**EXERCISE AIM**: Output the records exactly, and drop each picture.

[Pixel coordinate grounding data]
.....

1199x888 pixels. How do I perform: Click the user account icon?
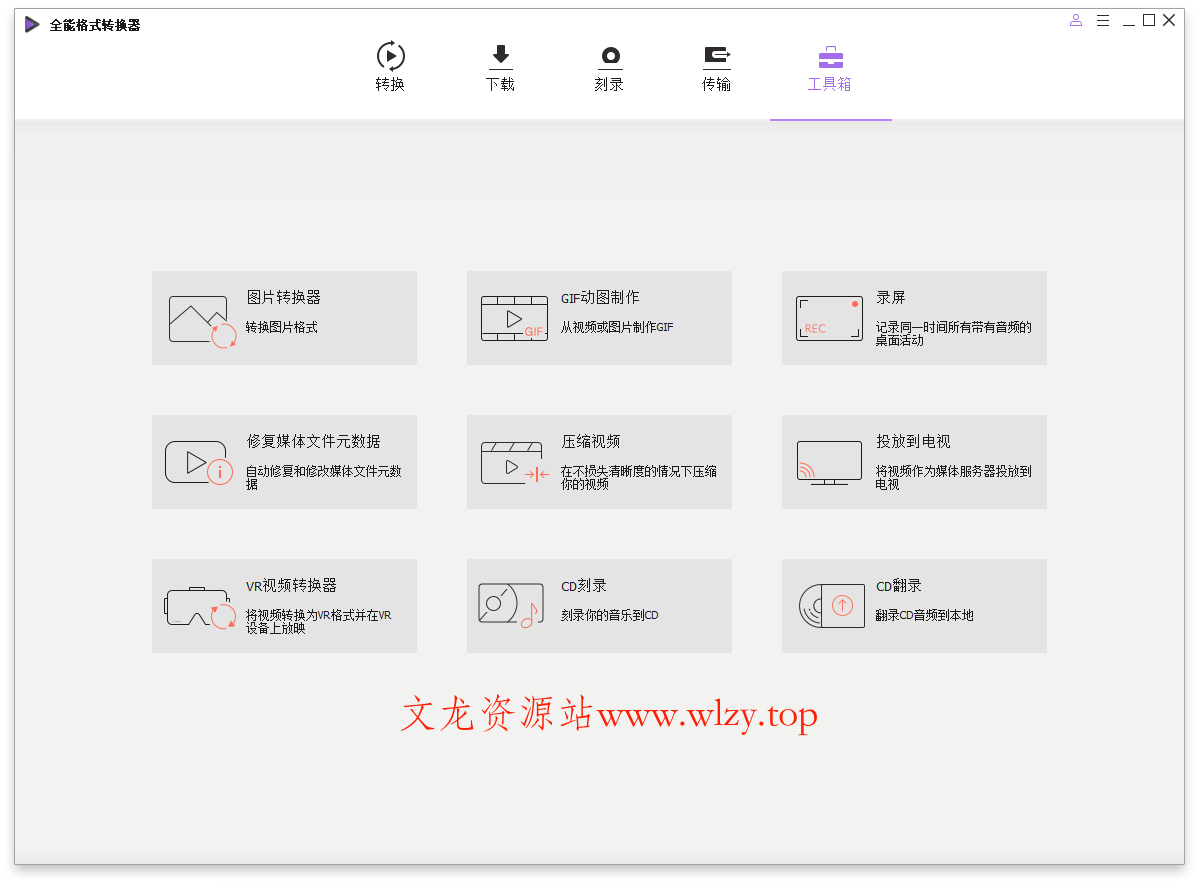1075,20
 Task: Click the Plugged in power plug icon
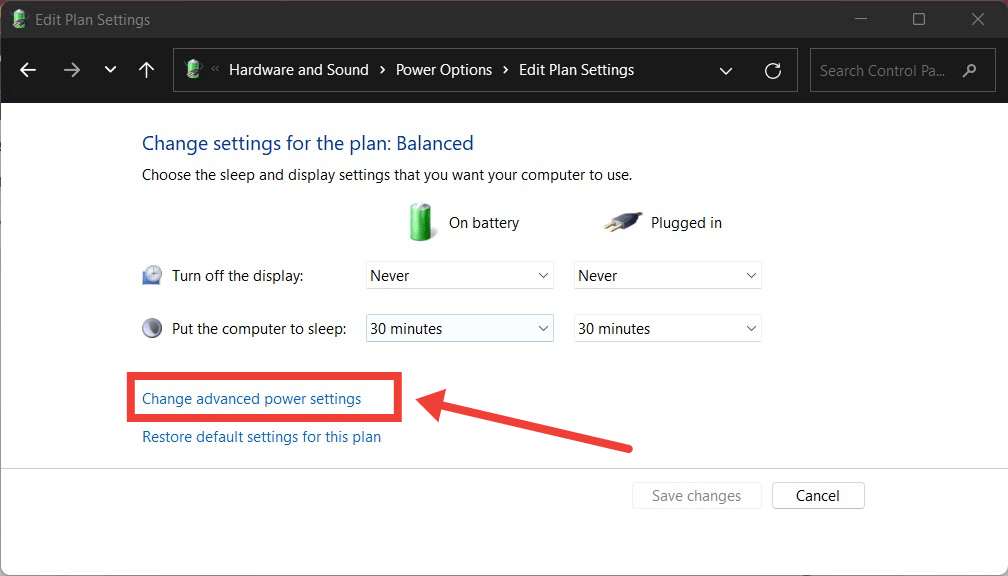[623, 223]
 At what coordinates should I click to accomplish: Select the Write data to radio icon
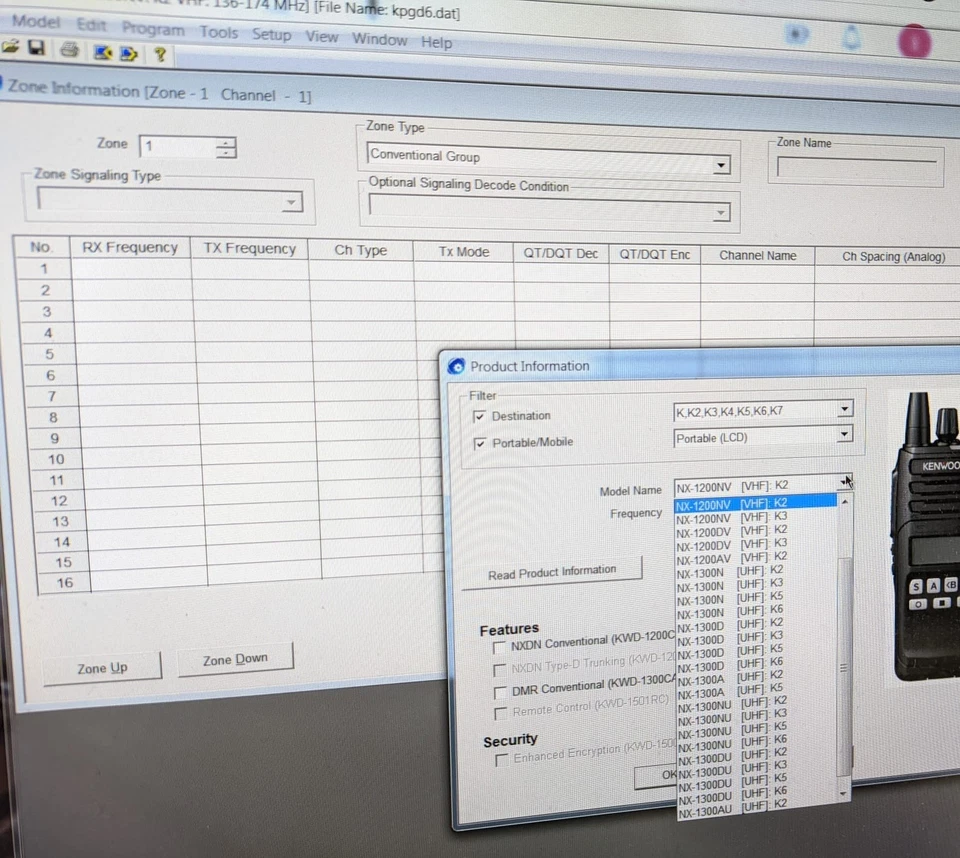tap(129, 53)
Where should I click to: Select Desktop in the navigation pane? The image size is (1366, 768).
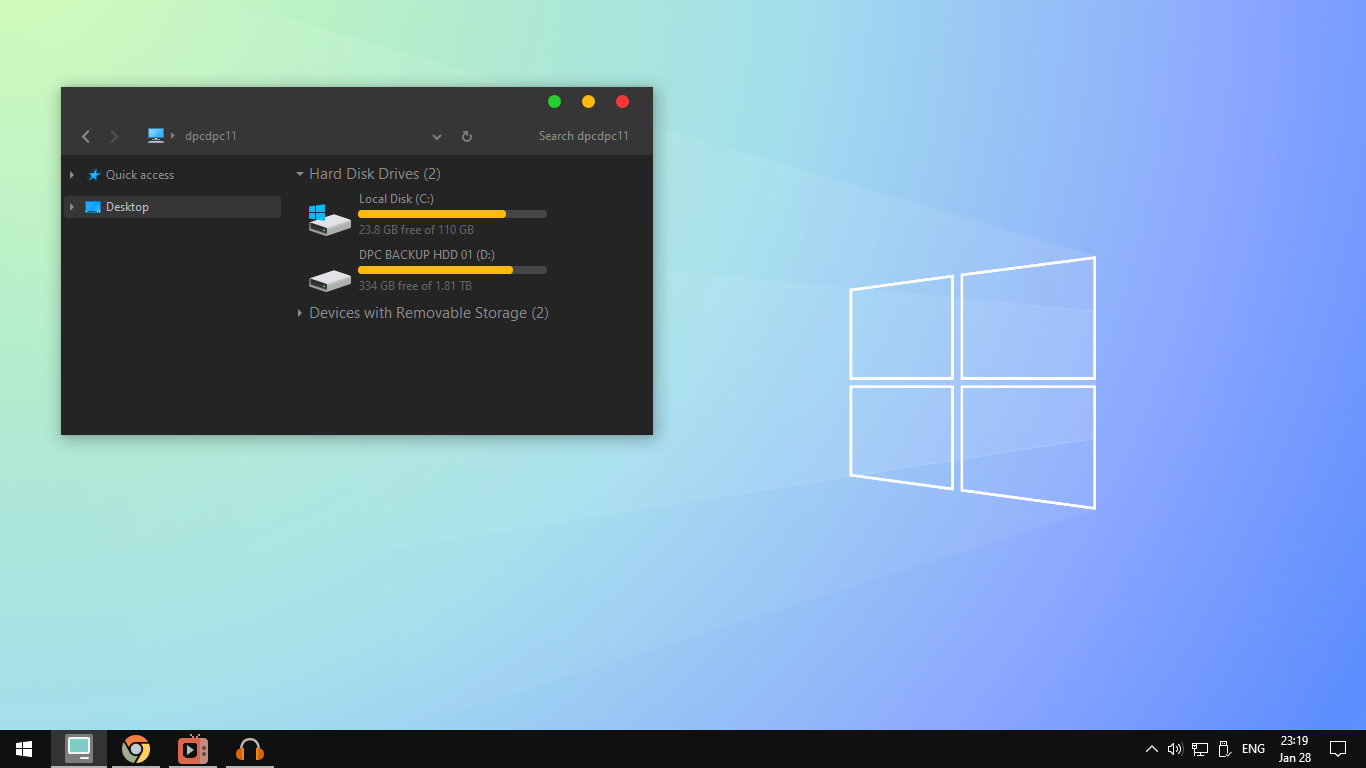coord(126,207)
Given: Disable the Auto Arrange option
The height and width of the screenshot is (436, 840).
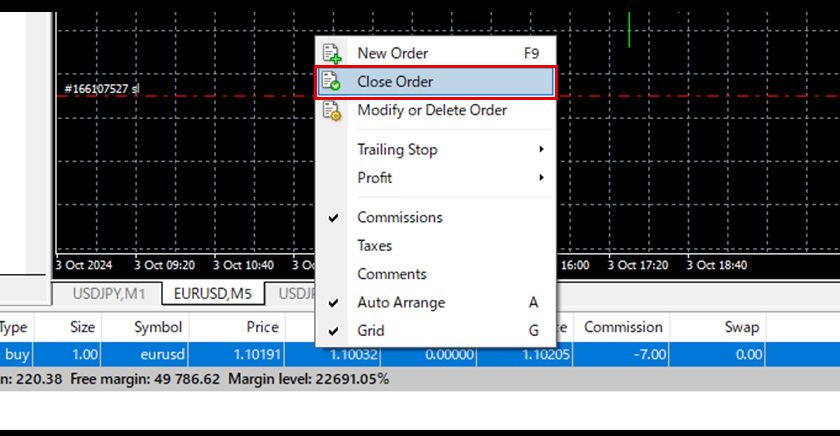Looking at the screenshot, I should click(333, 302).
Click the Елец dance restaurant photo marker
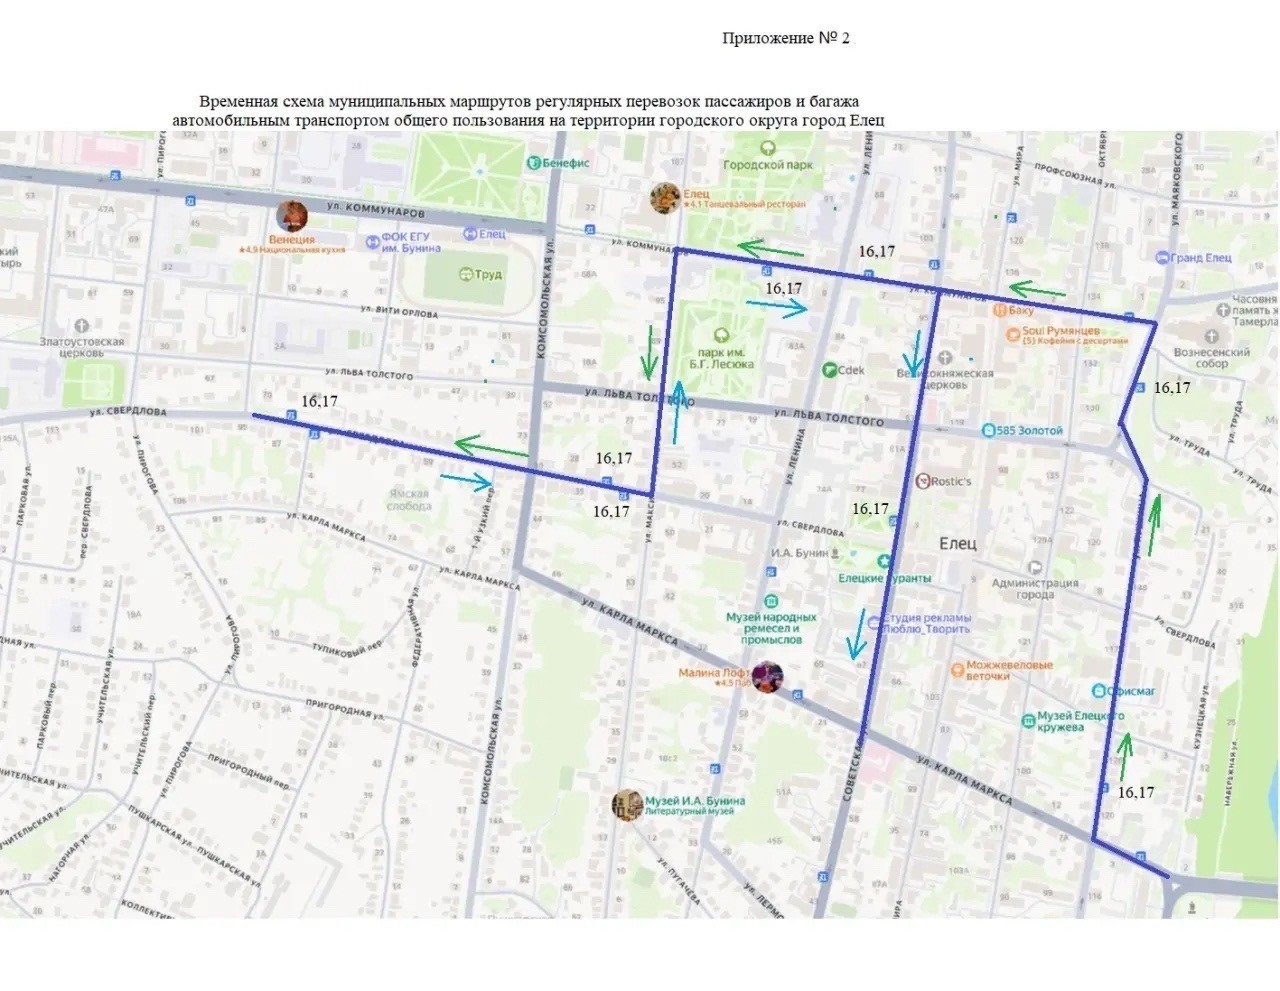 pyautogui.click(x=665, y=198)
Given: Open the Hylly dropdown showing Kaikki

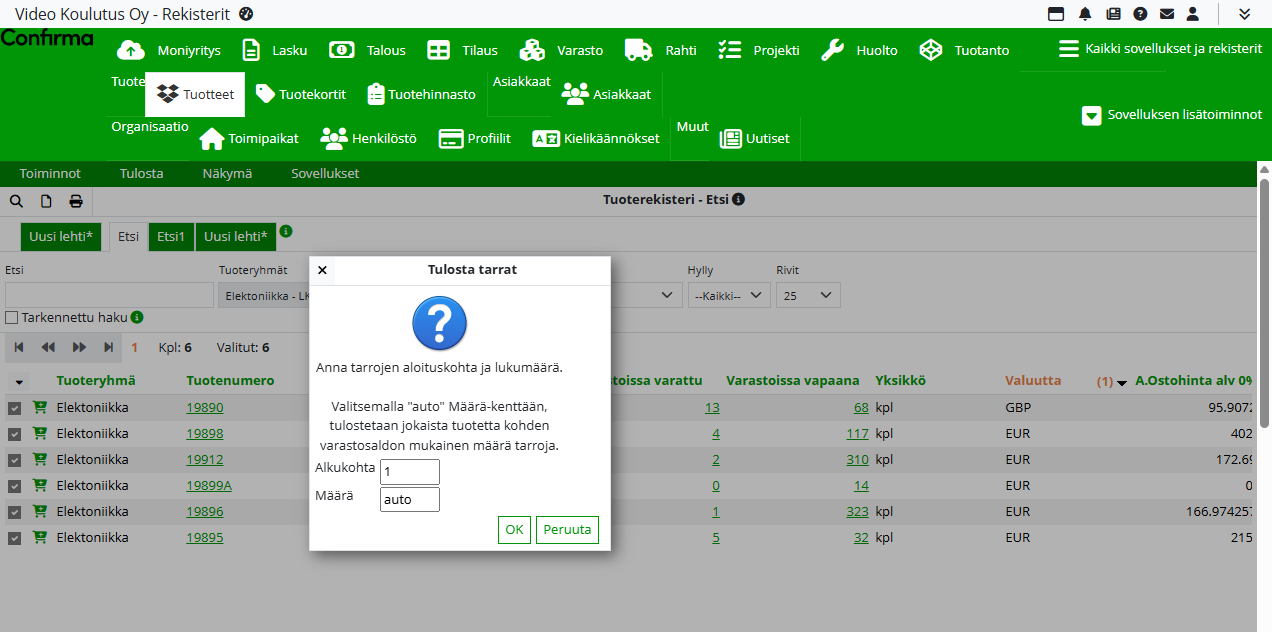Looking at the screenshot, I should coord(728,296).
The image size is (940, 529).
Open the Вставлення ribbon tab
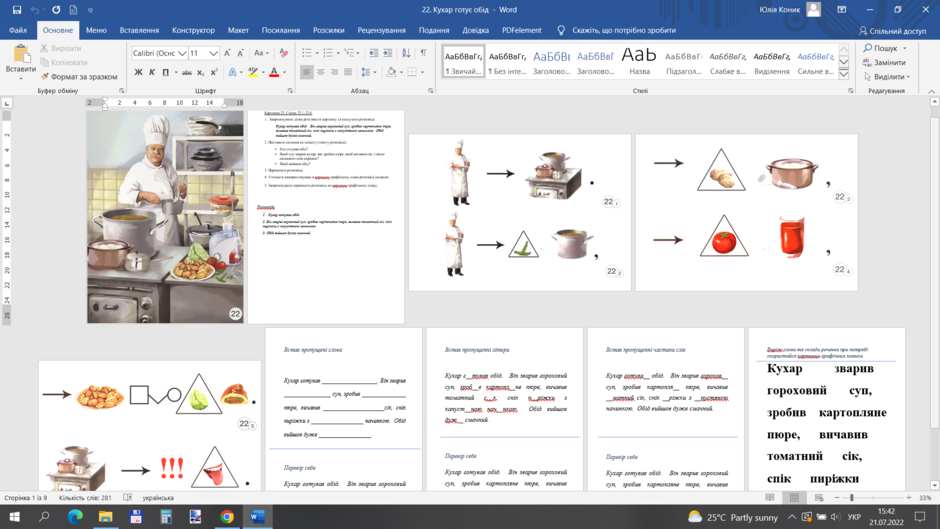click(139, 30)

.....

**ANSWER BELOW**:
1199x888 pixels. How do I perform: Click the user account icon?
1075,20
 Task: Click the Plugged in power plug icon
[623, 223]
 At what coordinates should I click to accomplish: Select the Write data to radio icon
tap(129, 53)
Where should I click to: Select Desktop in the navigation pane? The image size is (1366, 768).
coord(126,207)
Given: Disable the Auto Arrange option
The height and width of the screenshot is (436, 840).
Looking at the screenshot, I should click(333, 302).
Click the Елец dance restaurant photo marker
 pyautogui.click(x=665, y=198)
Given: Open the Hylly dropdown showing Kaikki

Looking at the screenshot, I should coord(728,296).
The image size is (940, 529).
Open the Вставлення ribbon tab
click(139, 30)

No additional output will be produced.